◆ **What the task asks**
Rewrite the following records, swapping out every occurrence of "Screen dimensions" for "Display size" and leaving all other text unchanged.

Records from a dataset
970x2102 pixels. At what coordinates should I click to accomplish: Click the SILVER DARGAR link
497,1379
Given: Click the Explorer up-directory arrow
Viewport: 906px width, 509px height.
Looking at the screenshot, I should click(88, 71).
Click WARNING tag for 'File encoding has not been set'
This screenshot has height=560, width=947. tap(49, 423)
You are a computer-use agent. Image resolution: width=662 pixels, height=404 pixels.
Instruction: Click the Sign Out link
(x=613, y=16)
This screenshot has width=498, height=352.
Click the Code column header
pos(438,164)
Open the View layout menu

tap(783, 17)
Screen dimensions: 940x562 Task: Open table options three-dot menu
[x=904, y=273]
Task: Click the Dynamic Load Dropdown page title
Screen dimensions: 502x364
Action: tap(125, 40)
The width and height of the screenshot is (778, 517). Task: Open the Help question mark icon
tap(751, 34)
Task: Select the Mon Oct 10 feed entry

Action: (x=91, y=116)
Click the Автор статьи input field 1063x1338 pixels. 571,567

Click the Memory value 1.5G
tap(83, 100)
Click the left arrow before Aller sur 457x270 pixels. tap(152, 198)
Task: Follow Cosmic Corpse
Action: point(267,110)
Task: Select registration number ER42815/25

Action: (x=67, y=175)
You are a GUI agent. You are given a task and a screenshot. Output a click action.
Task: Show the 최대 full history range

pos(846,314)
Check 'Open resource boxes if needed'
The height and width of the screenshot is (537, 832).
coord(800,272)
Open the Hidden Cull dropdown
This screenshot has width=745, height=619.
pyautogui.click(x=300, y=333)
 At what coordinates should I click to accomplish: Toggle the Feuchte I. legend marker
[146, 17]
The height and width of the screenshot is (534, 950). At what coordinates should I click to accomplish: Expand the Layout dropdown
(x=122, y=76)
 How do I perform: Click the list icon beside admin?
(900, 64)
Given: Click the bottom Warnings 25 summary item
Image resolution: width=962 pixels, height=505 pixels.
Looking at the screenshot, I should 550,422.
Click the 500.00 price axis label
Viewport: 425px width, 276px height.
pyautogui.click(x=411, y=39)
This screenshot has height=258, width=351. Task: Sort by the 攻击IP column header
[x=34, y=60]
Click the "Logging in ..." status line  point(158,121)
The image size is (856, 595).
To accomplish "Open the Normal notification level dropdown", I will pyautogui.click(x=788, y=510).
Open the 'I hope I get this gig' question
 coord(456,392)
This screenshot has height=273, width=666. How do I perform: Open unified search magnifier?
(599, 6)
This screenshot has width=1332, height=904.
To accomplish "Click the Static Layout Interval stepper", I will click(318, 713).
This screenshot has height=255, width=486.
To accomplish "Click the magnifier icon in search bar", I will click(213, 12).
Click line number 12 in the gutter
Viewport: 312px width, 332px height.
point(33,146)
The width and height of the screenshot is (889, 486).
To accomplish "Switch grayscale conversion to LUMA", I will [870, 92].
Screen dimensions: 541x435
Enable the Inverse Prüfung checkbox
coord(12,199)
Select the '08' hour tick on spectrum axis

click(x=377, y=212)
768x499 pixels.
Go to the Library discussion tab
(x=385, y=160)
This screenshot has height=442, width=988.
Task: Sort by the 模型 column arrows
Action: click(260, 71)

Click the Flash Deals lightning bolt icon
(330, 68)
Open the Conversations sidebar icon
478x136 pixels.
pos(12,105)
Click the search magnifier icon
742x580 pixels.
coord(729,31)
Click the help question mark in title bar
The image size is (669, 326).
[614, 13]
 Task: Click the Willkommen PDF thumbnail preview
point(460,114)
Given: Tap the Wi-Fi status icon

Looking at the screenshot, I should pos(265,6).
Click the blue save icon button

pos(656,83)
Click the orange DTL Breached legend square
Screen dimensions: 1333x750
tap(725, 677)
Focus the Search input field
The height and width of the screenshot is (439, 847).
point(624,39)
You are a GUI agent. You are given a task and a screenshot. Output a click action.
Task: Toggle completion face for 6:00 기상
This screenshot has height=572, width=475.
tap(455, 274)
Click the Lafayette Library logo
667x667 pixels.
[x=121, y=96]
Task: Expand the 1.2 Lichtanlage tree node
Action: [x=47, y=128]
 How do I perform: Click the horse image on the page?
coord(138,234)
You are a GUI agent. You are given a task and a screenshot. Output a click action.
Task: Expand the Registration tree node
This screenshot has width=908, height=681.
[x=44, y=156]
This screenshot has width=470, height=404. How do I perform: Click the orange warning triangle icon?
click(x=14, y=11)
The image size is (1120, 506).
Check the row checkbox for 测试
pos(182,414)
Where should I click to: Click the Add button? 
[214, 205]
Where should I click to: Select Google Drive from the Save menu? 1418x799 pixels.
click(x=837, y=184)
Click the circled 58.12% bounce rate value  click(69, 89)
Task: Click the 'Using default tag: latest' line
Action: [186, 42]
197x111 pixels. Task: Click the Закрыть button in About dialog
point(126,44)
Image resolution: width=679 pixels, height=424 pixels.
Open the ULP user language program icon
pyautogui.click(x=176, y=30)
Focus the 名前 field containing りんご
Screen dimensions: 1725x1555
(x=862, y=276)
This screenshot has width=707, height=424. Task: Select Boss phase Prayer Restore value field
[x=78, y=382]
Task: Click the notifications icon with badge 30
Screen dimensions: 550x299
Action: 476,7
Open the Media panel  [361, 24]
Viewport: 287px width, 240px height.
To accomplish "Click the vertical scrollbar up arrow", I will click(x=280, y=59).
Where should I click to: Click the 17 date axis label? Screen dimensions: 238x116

◆ **Final answer**
970x2102 pixels. At what coordinates should I click to accomplish: Click the SILVER DARGAR link
497,1379
Given: Click the Explorer up-directory arrow
Viewport: 906px width, 509px height.
Looking at the screenshot, I should click(88, 71).
Click WARNING tag for 'File encoding has not been set'
This screenshot has height=560, width=947. tap(49, 423)
You are a computer-use agent. Image resolution: width=662 pixels, height=404 pixels.
Instruction: Click the Sign Out link
(x=613, y=16)
This screenshot has width=498, height=352.
Click the Code column header
pos(438,164)
Open the View layout menu

tap(783, 17)
Display size: 940x562 Task: Open table options three-dot menu
[x=904, y=273]
Task: Click the Dynamic Load Dropdown page title
Display size: 502x364
Action: tap(125, 40)
The width and height of the screenshot is (778, 517). Task: Open the Help question mark icon
tap(751, 34)
Task: Select the Mon Oct 10 feed entry

Action: (x=91, y=116)
Click the Автор статьи input field 1063x1338 pixels. 571,567

Click the Memory value 1.5G
tap(83, 100)
Click the left arrow before Aller sur 457x270 pixels. tap(152, 198)
Task: Follow Cosmic Corpse
Action: point(267,110)
Task: Select registration number ER42815/25

Action: (x=67, y=175)
You are a GUI agent. You are given a task and a screenshot. Output a click action.
Task: Show the 최대 full history range

pos(846,314)
Check 'Open resource boxes if needed'
The height and width of the screenshot is (537, 832).
coord(800,272)
Open the Hidden Cull dropdown
This screenshot has width=745, height=619.
pyautogui.click(x=300, y=333)
 At what coordinates should I click to accomplish: Toggle the Feuchte I. legend marker
[146, 17]
The height and width of the screenshot is (534, 950). At what coordinates should I click to accomplish: Expand the Layout dropdown
(x=122, y=76)
 How do I perform: Click the list icon beside admin?
(900, 64)
Given: Click the bottom Warnings 25 summary item
Image resolution: width=962 pixels, height=505 pixels.
Looking at the screenshot, I should 550,422.
Click the 500.00 price axis label
Viewport: 425px width, 276px height.
pyautogui.click(x=411, y=39)
This screenshot has height=258, width=351. Task: Sort by the 攻击IP column header
[x=34, y=60]
Click the "Logging in ..." status line  point(158,121)
The image size is (856, 595).
To accomplish "Open the Normal notification level dropdown", I will pyautogui.click(x=788, y=510).
Open the 'I hope I get this gig' question
 coord(456,392)
This screenshot has height=273, width=666. How do I perform: Open unified search magnifier?
(599, 6)
This screenshot has width=1332, height=904.
To accomplish "Click the Static Layout Interval stepper", I will click(318, 713).
This screenshot has height=255, width=486.
To accomplish "Click the magnifier icon in search bar", I will click(213, 12).
Click line number 12 in the gutter
Viewport: 312px width, 332px height.
point(33,146)
The width and height of the screenshot is (889, 486).
To accomplish "Switch grayscale conversion to LUMA", I will [870, 92].
Display size: 541x435
Enable the Inverse Prüfung checkbox
coord(12,199)
Select the '08' hour tick on spectrum axis

click(x=377, y=212)
768x499 pixels.
Go to the Library discussion tab
(x=385, y=160)
This screenshot has height=442, width=988.
Task: Sort by the 模型 column arrows
Action: click(260, 71)

Click the Flash Deals lightning bolt icon
(330, 68)
Open the Conversations sidebar icon
478x136 pixels.
pos(12,105)
Click the search magnifier icon
742x580 pixels.
coord(729,31)
Click the help question mark in title bar
The image size is (669, 326).
[614, 13]
 Task: Click the Willkommen PDF thumbnail preview
point(460,114)
Given: Tap the Wi-Fi status icon

Looking at the screenshot, I should pos(265,6).
Click the blue save icon button

pos(656,83)
Click the orange DTL Breached legend square
Display size: 1333x750
tap(725, 677)
Focus the Search input field
The height and width of the screenshot is (439, 847).
point(624,39)
You are a GUI agent. You are given a task and a screenshot. Output a click action.
Task: Toggle completion face for 6:00 기상
This screenshot has height=572, width=475.
tap(455, 274)
Click the Lafayette Library logo
667x667 pixels.
[x=121, y=96]
Task: Expand the 1.2 Lichtanlage tree node
Action: [x=47, y=128]
 How do I perform: Click the horse image on the page?
coord(138,234)
You are a GUI agent. You are given a task and a screenshot. Output a click action.
Task: Expand the Registration tree node
This screenshot has width=908, height=681.
[x=44, y=156]
This screenshot has width=470, height=404. How do I perform: Click the orange warning triangle icon?
click(x=14, y=11)
The image size is (1120, 506).
Check the row checkbox for 测试
pos(182,414)
Where should I click to: Click the Add button? 
[214, 205]
Where should I click to: Select Google Drive from the Save menu? 1418x799 pixels.
click(x=837, y=184)
Click the circled 58.12% bounce rate value  click(69, 89)
Task: Click the 'Using default tag: latest' line
Action: [186, 42]
197x111 pixels. Task: Click the Закрыть button in About dialog
point(126,44)
Image resolution: width=679 pixels, height=424 pixels.
Open the ULP user language program icon
pyautogui.click(x=176, y=30)
Focus the 名前 field containing りんご
Display size: 1725x1555
(x=862, y=276)
This screenshot has width=707, height=424. Task: Select Boss phase Prayer Restore value field
[x=78, y=382]
Task: Click the notifications icon with badge 30
Display size: 550x299
Action: 476,7
Open the Media panel  [361, 24]
Viewport: 287px width, 240px height.
To accomplish "Click the vertical scrollbar up arrow", I will click(x=280, y=59).
Where should I click to: Click the 17 date axis label? Display size: 238x116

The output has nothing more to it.